A few months ago Jill Sederstrom from ASH Clinical News interviewed me for this article on the data sharing editorial published by the The New England Journal of Medicine (NEJM) and the debate it generated. The article presented a nice summary, but I thought the original comprehensive set of questions was very good too. So, with permission from ASH Clinical News, I am sharing them here along with my answers.
Before I answer the questions below, I want to make an important remark. When writing these answers I am reflecting on data sharing in general. Nuances arise in different contexts that need to be discussed on an individual basis. For example, there are different considerations to keep in mind when sharing publicly funded data in genomics (my field) and sharing privately funded clinical trials data, just to name two examples.

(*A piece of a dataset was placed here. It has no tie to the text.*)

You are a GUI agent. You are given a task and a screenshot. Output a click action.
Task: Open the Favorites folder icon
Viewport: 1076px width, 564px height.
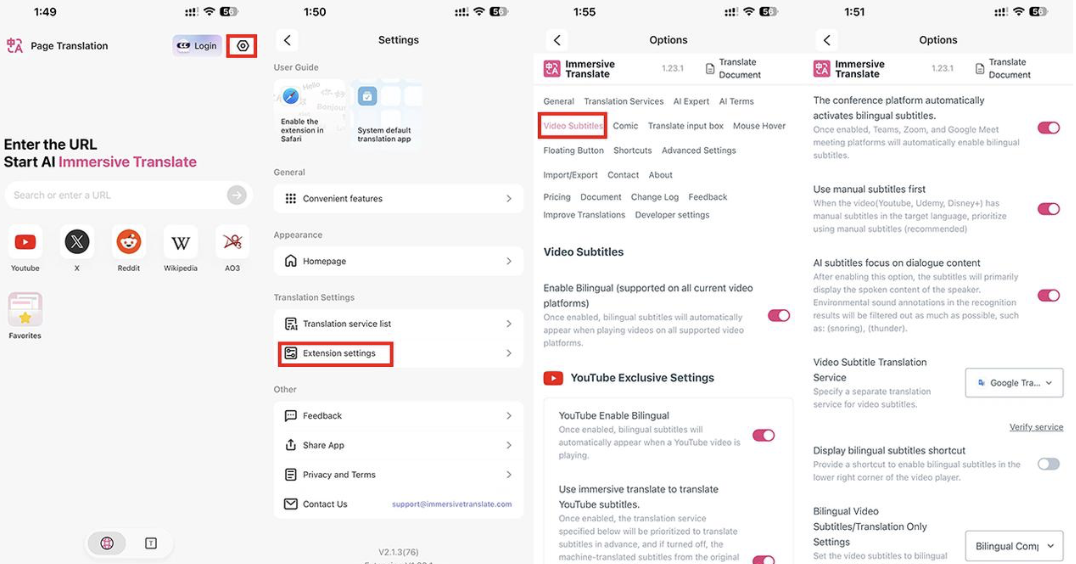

The biggest pro of data sharing is that it can accelerate and improve the scientific enterprise. This can happen in a variety of ways. For example, competing experts may apply an improved statistical analysis that finds a hidden discovery the original data generators missed. Furthermore, examination of data by many experts can help correct errors missed by the analyst of the original project. Finally, sharing data facilitates the merging of datasets from different sources that allow discoveries not possible with just one study.
Note that data sharing is not a radical idea. For example, thanks to an organization called The MGED Soceity, most journals require all published microarray gene expression data to be public in one of two repositories: GEO or ArrayExpress. This has been an incredible success, leading to new discoveries, new databases that combine studies, and the development of widely used statistical methods and software built with these data as practice examples.
Absolutely not. If our goal is to facilitate scientific discoveries that improve our quality of life, I would be much more concerned about “data hoarders” than “research parasites”. If an important nugget of knowledge is hidden in a dataset, don’t you want the best data analysts competing to find it? Restricting the researchers who can analyze the data to those directly involved with the generators cuts out the great majority of experts.
To further illustrate this, let’s consider a very concrete example with real life consequences. Imagine a loved one has a disease with high mortality rates. Finding a cure is possible but only after analyzing a very very complex genomic assay. If some of the best data analysts in the world want to help, does it make any sense at all to restrict the pool of analysts to, say, a freshly minted masters level statistician working for the genomics core that generated the data? Furthermore, what would be the harm of having someone double check that analysis?
If such mistakes are made, good peer reviewers will catch the error. If it escapes peer review, we point it out in post publication discussions. Science is constantly self correcting.
Regarding attribution, this is a legitimate, but in my opinion, minor concern. Developers of open source statistical methods and software see our methods used without attribution quite often. We survive. But as I elaborate below, we can do things to alleviate this concern.
I can’t say I can recall any case of data being stolen. But let’s remember that most published data is paid for by tax payers. They are the actual owners. So there is an argument to be made that the public’s data is being held hostage.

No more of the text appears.